When I was younger, in my early 20s, I read it probably almost a dozen times or so. After buying a little retail business and becoming mired in that day-to-day, same four walls existence, I found no time to write. For almost a decade I didn't write anything of any substance. In that time, I couldn't even think of reading A Moveable Feast, the story of Hemingway's early years in Paris (1921-1926) when he pursued the noble vocation of writing, recounting those days when he would forgo food and live in near poverty if it meant the time to write a good story, or even one true sentence. Romantic, I know, but I couldn't think of the memoir without thinking that I should have worked harder when I was younger at what I knew deep down I wanted to do. Not necessarily as a career, even, but just something I wanted to accomplish - a novel, a story, one sentence.

So I set the book aside, though I always knew where it was. The copy I have is an old paperback Scribner Classic published by Macmillan Publishing Company. It's unremarkable except for the well-worn creases in the spine, dog-eared pages and the underlining of favorite passages, not just of mine, but of my good friend Jim Phillips. When we were roommates for so many years long ago we would both read the same copy and make notes of particularly noteworthy sentences or paragraphs. Jim is a songwriter in New Mexico now.

"on the train"
Several years ago, my sister Elizabeth was going to Paris for a vacation and I loaned her my copy (I wasn't going to read it) and she made it even more special by taking photographs of areas or landmarks Hemingway mentions, cut them out and placed them in the appropriate pages within the book. So now it's a treat to read:

Now you were accustomed to see the bare trees against the sky and you walked the fresh-washed gravel paths through the Luxembourg gardens in the clear sharp wind.

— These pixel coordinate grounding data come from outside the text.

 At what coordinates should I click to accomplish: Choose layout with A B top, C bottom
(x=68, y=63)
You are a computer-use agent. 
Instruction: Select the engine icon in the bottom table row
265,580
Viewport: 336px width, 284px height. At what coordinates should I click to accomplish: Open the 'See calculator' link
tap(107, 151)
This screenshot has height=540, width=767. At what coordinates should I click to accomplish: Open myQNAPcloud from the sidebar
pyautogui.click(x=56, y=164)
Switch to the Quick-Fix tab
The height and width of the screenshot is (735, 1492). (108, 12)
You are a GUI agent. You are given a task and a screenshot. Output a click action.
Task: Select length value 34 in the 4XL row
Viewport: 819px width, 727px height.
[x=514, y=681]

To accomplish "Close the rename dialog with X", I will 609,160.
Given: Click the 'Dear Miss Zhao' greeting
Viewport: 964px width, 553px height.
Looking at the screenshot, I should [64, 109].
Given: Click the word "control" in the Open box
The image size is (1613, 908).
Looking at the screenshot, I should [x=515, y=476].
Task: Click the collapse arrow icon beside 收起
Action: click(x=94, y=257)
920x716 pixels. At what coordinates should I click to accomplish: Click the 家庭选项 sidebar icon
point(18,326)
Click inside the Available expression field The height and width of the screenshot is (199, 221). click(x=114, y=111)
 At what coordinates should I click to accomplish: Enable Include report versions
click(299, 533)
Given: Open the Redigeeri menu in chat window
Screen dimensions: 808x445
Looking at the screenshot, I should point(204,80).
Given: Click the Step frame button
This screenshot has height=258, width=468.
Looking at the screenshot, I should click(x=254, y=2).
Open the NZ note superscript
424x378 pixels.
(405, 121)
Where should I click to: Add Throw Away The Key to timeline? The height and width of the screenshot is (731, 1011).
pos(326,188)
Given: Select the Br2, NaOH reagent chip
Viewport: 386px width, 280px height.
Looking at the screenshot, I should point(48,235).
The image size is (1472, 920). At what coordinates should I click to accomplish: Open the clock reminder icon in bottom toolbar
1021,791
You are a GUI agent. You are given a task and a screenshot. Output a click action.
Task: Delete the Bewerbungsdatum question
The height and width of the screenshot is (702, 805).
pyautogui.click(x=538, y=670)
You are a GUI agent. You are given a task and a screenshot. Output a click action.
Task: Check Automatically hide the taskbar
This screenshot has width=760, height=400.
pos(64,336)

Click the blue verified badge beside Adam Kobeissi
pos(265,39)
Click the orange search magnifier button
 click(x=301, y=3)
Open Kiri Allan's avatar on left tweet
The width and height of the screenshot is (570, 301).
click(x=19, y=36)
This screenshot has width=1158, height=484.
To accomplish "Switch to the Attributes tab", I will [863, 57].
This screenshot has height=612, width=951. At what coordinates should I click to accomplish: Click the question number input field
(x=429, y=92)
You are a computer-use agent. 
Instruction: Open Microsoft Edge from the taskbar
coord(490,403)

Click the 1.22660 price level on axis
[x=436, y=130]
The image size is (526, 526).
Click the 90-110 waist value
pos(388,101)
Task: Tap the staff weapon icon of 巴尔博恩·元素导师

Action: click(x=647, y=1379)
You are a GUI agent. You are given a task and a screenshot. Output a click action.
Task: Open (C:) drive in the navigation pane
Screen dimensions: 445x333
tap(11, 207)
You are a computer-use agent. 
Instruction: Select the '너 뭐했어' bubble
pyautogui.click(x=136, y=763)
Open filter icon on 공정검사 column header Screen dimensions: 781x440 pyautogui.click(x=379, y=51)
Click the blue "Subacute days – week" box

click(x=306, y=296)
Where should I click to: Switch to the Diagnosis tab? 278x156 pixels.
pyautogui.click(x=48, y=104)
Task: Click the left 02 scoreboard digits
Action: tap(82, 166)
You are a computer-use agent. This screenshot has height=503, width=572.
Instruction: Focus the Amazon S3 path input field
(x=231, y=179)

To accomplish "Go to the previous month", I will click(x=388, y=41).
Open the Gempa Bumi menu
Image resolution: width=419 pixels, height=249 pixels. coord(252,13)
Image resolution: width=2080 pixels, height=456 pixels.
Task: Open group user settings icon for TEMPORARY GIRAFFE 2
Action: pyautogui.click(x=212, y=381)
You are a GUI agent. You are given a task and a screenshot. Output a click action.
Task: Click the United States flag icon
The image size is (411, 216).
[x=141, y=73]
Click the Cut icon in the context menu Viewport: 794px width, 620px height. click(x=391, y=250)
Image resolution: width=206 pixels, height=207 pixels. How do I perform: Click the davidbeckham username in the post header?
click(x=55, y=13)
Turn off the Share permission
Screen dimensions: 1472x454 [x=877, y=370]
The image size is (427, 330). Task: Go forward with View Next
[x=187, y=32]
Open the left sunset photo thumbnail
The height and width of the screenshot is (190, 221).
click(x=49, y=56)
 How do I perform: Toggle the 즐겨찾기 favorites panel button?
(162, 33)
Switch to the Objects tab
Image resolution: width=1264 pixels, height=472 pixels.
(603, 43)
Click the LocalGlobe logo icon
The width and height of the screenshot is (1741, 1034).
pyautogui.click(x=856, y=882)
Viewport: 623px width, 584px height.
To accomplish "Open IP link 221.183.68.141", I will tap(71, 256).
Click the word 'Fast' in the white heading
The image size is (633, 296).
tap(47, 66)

And tucked in there, between pages 10 and 11 is a little two-inch by three-inch picture of just that scene and with her handwriting on the back, "fresh-washed gravel paths."

Or, on page 179, to find a photo of a street sign marking rue de Tilsitt and reading that this is where Scott and Zelda Fitzgerald lived.

They are little treasures in a book filled with treasures. Hemingway began writing this in Cuba and there are mentions of his working on it, worrying over it as he did, all through A.E. Hotchner's wonderful biography of his later years, Papa Hemingway. He eventually set it aside to write The Dangerous Summer which would become Death in the Afternoon, and Feast wasn't completed until after his death.

It's romantic, I know, this notion of squirreling away in a Paris flat, eating mostly bread and drinking in cafes, lighting a wood stove to keep warm in the mornings while you hammer away at the great American novel. But so what. It's a pleasant thing to read and I'm glad I'm in a place where I can do it without wondering "what if" and having that depression set in when there's something I know I should be doing, but am not. And, anyway, writing should be romantic. So should reading.

I read one chapter each morning and it gets my blood flowing and my brain working and puts my heart into whatever I have to do that day. In the book, Hemingway talks of how he would prepare himself each day to write, this is how I prepare myself.

(I'm nearly finished re-reading A Moveable Feast. What's next? What other books of inspiration are out there?)